Today we are joined by Doctor Mehmet Gurses, who's the new chair of th Kurdish Studies program at UCF.
Welcome to the show.
>>Thank you.
David.
Thank you for having me.
>>So tell us a little before we start and as and talk about what's going on in the Kurdish Iraq right now and with the Kurds in Turkey.
Before we get there, tell us a little about the Kurdish people and where where things things stand right now.
>>The Kurdish people.
I think the best way to describe them would be, they are often, portrayed as the, the largest, stateless nation in the world, numbering somewher between 35 to 40 million people.
And they are divided between Turkey, Iran, Iraq and Syria.
So any time we talk about any of these countries in one way or the other, we end up talking about the Kurdish issue or the Kurdish conflict.
They do speak, a language that is closer to the Iranian languages.
It is an Indo-European language family.
That means the language they speak is, very much different from Arabic or Turkish.
They are not necessarily politically recognized in Iran and Turkey, although in Iraq, since 2003, after the American invasion of Iraq, there is a Kurdish autonomous region in the northern part of the country bordering Turkey and Iran, and it has been functioning relatively well compared to other parts of Iraq since 2003 and 2005.
In 2005, the Iraqi Constitution, for the first time in modern history, Kurdish as a language was recognized by a state.
As of today, Kurdish is the second language of the state of Iraq.
In Syria over the past ten years or so, mostly working with the United States, the Kurdish groups, in north and eastern part of Syria, they have emerged as an essential key player, key partner to the United States in primarily defeating the Islamic State there.
They do have a de facto region, yet that is not necessaril recognized by the Syrian state or the international community yet.
>>When you talk about, of course, you know that the Kurdish issue was much more prominent in the Western media during the US invasion and occupation of Iraq.
And there was a lot of tal at the time about the prospects of Turkish statehood and eventually became this autonomous zone.
And the Kurds and the Kurdish militias were aligned with the US.
During the effort to oust Saddam Hussein and and defeat ISIS.
Subsequently, that whole the American intervention in Iraq, though, what did it do for the Kurdish people?
At the end of the day, you still have a homeless, stateless people.
There is autonomy.
And the more you read in the news, you know, Baghdad may not necessarily like that autonomy too much.
>>Yeah.
Now, the Kurds, when Iraq became, was, created as an independent state, in the 1920s and 30s, the Kurdish, reality within Iraq was not necessarily recognized.
Iraq became an Arab republic first an Arab monarchy.
And in the 1950s it became an Arab republic.
In the 50s and 60s, there was, intense conflict between, the Kurdish insurgent groups and the central government in Baghdad, and that lasted for several decades, lots of bloodshed and conflict until in the 1990s, during the first Gulf War, when the United States intervened and imposed a no fly zone, that no fly zone created a de facto Kurdish region in 1992 and in 2003, that de facto Kurdish autonomous region was recognized in the Iraqi constitution.

▶ Information supplied:
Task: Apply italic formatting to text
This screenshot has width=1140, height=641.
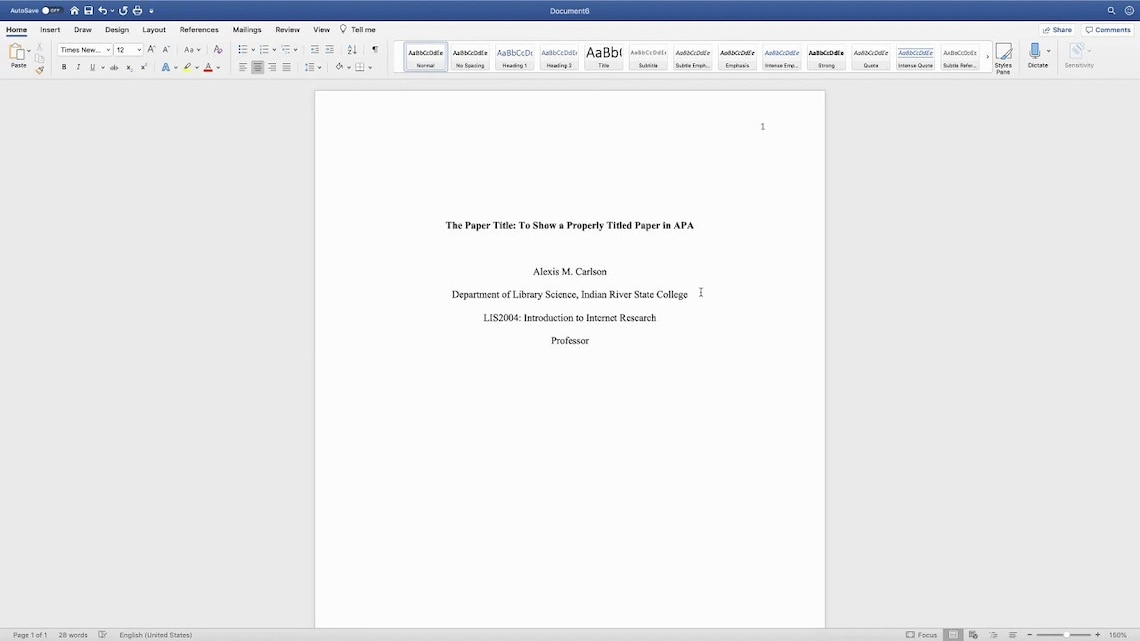Action: 78,67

▶ Objective: According to the interview, which four countries are the Kurdish people divided between? You won't need the data for this.

▶ Output below: Turkey, Iran, Iraq and Syria.